Description of the task
All lines in the records that carry the string "will" are to be shown.
#####
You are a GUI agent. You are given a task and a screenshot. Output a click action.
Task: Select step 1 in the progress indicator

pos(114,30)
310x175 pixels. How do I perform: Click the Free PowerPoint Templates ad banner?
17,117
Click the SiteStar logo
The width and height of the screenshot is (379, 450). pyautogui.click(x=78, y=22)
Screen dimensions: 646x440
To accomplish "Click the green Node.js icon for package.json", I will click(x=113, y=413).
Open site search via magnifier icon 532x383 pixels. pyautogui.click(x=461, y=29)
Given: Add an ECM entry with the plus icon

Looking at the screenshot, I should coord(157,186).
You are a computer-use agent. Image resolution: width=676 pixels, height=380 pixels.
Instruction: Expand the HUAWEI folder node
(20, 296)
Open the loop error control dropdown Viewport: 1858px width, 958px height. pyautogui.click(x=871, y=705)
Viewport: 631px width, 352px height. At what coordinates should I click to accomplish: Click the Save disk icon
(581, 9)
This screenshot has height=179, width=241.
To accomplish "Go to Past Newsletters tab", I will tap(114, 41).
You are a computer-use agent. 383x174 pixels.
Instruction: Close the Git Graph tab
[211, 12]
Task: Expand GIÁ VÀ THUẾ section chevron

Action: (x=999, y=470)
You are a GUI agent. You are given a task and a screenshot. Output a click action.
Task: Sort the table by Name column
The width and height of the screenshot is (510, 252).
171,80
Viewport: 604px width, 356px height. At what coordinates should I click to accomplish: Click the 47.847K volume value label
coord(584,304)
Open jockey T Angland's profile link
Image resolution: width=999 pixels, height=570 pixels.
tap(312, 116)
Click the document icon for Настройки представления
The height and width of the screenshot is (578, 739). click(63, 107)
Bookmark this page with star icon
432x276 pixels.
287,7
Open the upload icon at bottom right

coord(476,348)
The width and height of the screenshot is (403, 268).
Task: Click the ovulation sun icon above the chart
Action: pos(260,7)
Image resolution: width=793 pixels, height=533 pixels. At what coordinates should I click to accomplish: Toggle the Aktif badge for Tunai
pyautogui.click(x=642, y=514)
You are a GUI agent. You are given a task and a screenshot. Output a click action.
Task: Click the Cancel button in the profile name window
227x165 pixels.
#####
Result below
To accomplish "Click the green Node.js icon for package.json", I will click(x=113, y=413).
To accomplish "Go to Past Newsletters tab", I will tap(114, 41).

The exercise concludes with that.